■ **EXPLORE THE MATERIAL**
A – According to the passage on Teva v. Sandoz, on what date did the Supreme Court hear oral argument in the case?
B – In the passage on Teva v. Sandoz, reproduce word for word the part that opens with the words containing "The case arises" and closes with "undertaking claim construction.".

On October 15, the Supreme Court heard oral argument in Teva Pharmaceuticals USA, Inc. v. Sandoz, Inc. (No. 13-854). See here for a prior report on the Court’s grant of certiorari. The issue presented in the case is “Whether a district court’s factual finding in support of its construction of a patent claim term may be reviewed de novo, as the Federal Circuit requires (and as the panel explicitly did in this case), or only for clear error, as Federal rule of Civil Procedure 52(a) requires.”
The case arises in the context of the Court’s landmark ruling in Markman v. Westview Instruments, Inc.(1996) 517 U.S. 370, in which the Court held that claim construction (the meaning of particular words and phrases describing the claims within a patent) is a question of law for the court to decide, not a jury. Markman, however, did not directly address the issue of the standard of review of district court resolutions of factual disputes (e.g., differing expert testimony over the meaning of terms of art) in undertaking claim construction.

■ **EXCERPTED DATA**
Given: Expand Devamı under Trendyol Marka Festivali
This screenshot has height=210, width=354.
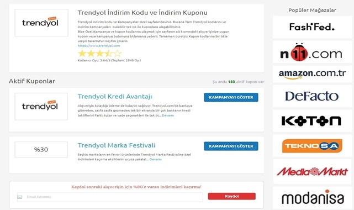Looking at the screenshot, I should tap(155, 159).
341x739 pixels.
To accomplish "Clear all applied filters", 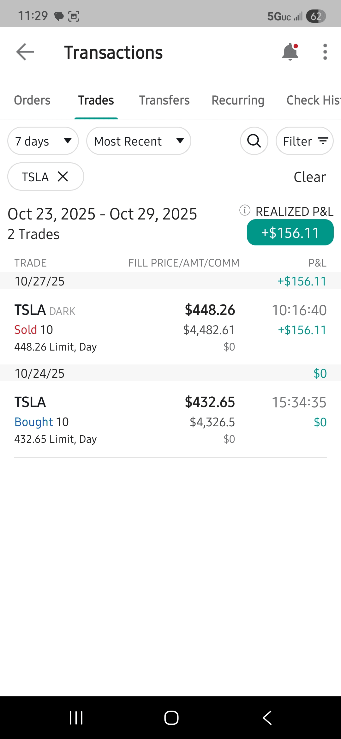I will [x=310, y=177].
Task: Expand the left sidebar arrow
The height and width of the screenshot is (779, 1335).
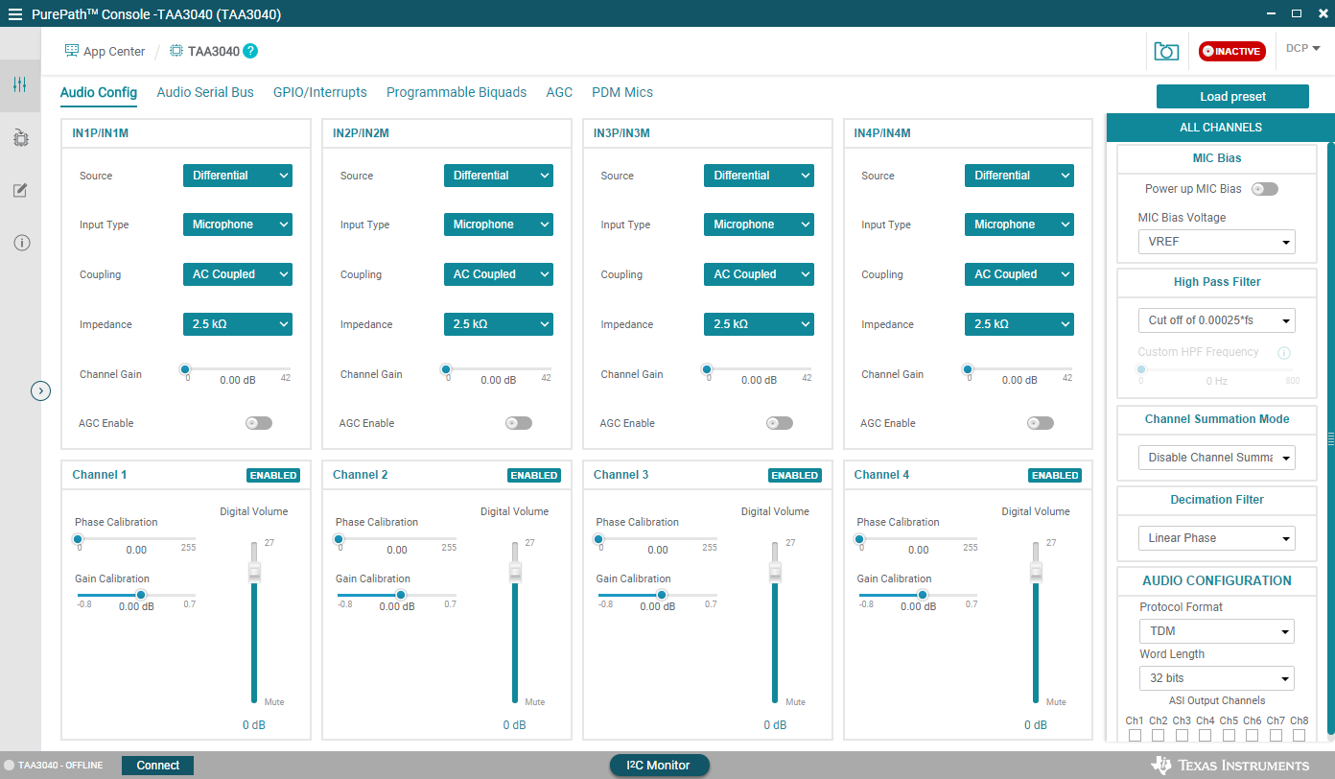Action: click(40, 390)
---
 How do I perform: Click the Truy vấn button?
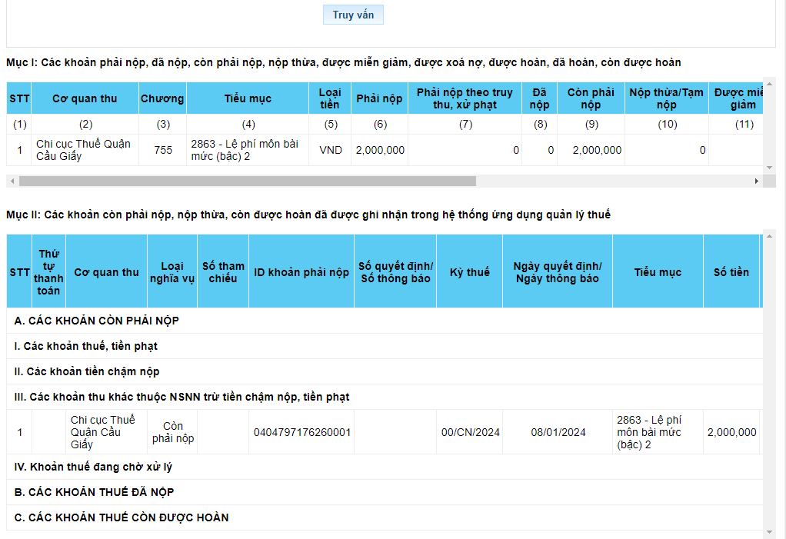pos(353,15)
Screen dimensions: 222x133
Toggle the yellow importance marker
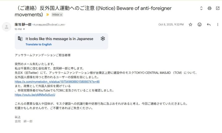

■ **OUTPUTS BY TASK**
A – October 15

B –
The case arises in the context of the Court’s landmark ruling in Markman v. Westview Instruments, Inc.(1996) 517 U.S. 370, in which the Court held that claim construction (the meaning of particular words and phrases describing the claims within a patent) is a question of law for the court to decide, not a jury. Markman, however, did not directly address the issue of the standard of review of district court resolutions of factual disputes (e.g., differing expert testimony over the meaning of terms of art) in undertaking claim construction.